- _DESCRIPTION OF THE TASK_:
Lay out the lines below as a numbered list, beginning at the line that has "Click the Instagram icon in footer" and stopping after the final entry, with blank lines skipped. Leave the pictures out of your answer.

- _Entries from a data source_:
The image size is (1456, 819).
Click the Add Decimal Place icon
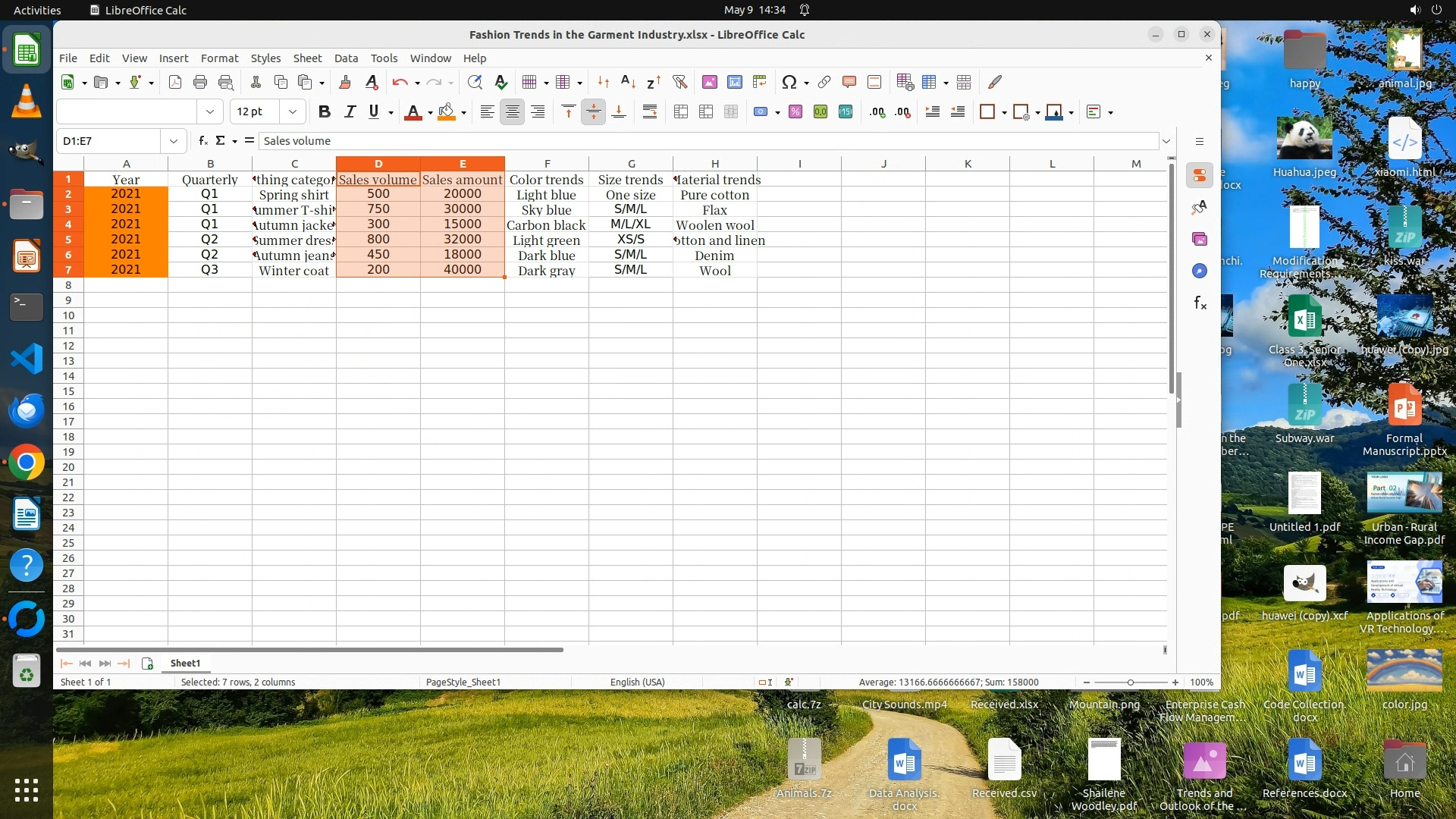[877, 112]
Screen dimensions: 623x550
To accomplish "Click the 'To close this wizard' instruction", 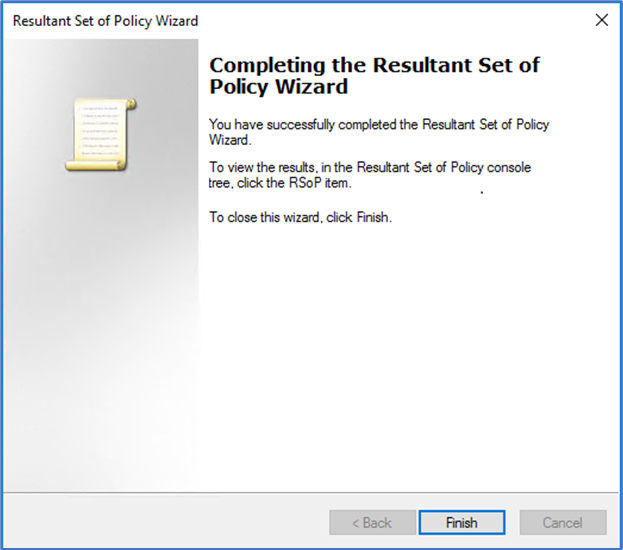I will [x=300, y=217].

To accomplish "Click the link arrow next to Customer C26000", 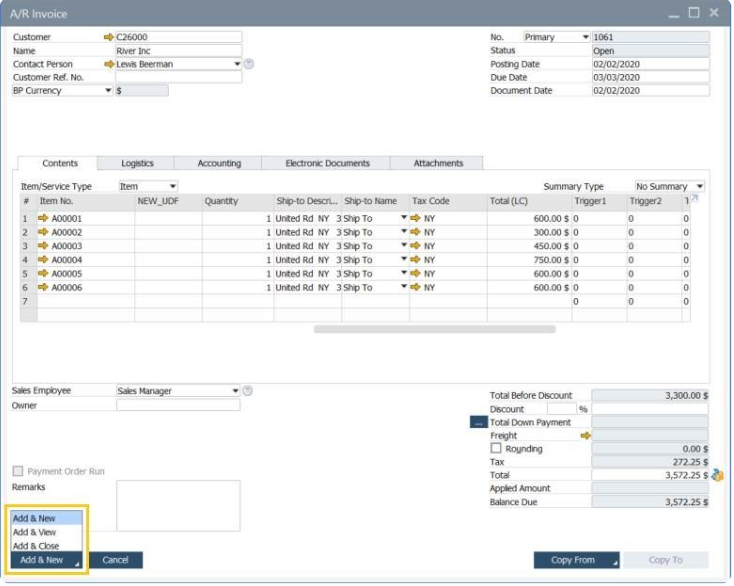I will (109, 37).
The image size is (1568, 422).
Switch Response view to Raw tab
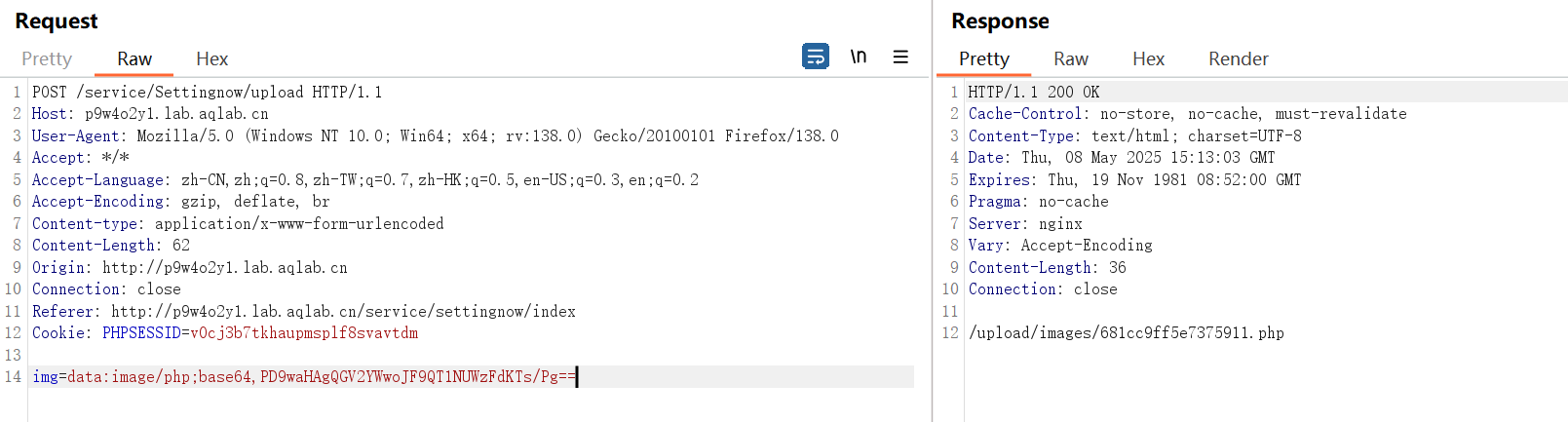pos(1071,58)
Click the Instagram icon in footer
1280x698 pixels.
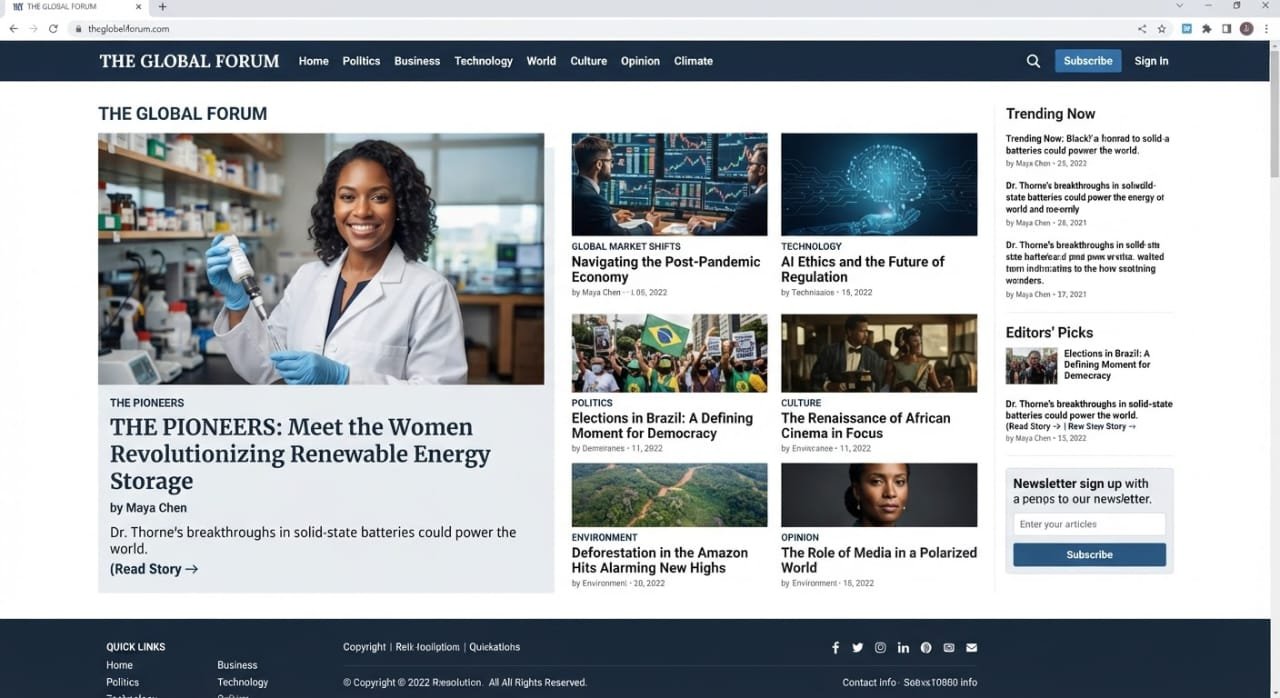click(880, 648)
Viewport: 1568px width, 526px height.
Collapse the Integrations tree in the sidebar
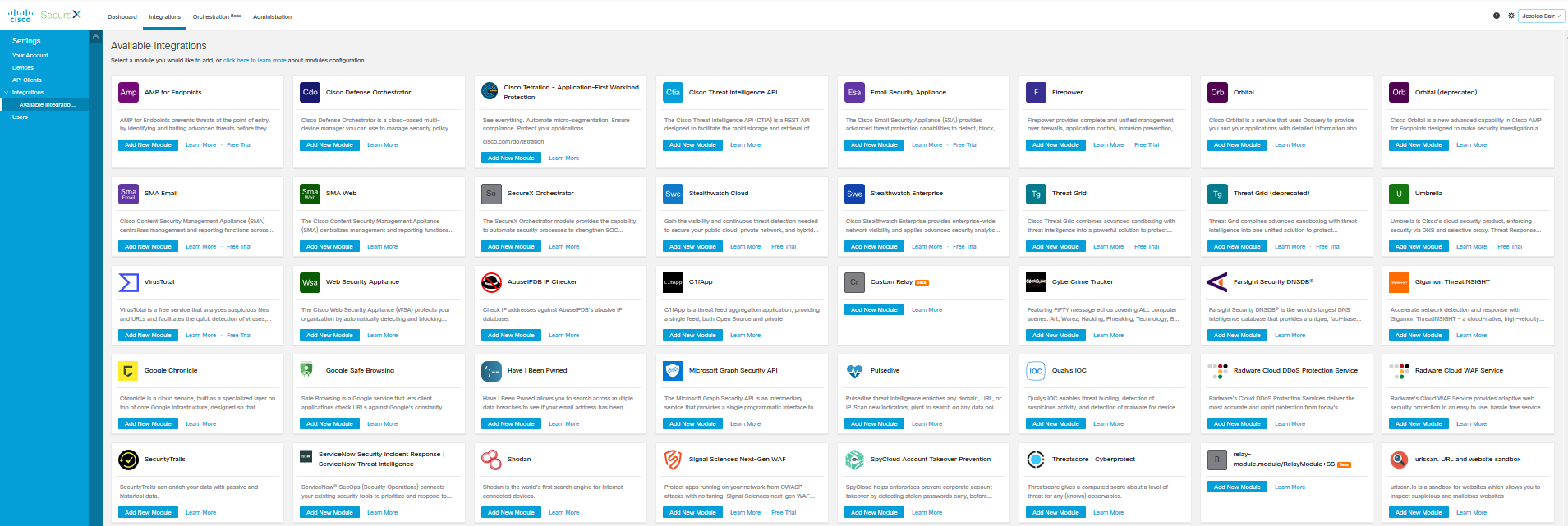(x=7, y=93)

- _THE RESPONSE_:
1. Click the Instagram icon in footer
2. 1280x698 pixels.
3. click(880, 648)
4. Viewport: 1568px width, 526px height.
5. Collapse the Integrations tree in the sidebar
6. (x=7, y=93)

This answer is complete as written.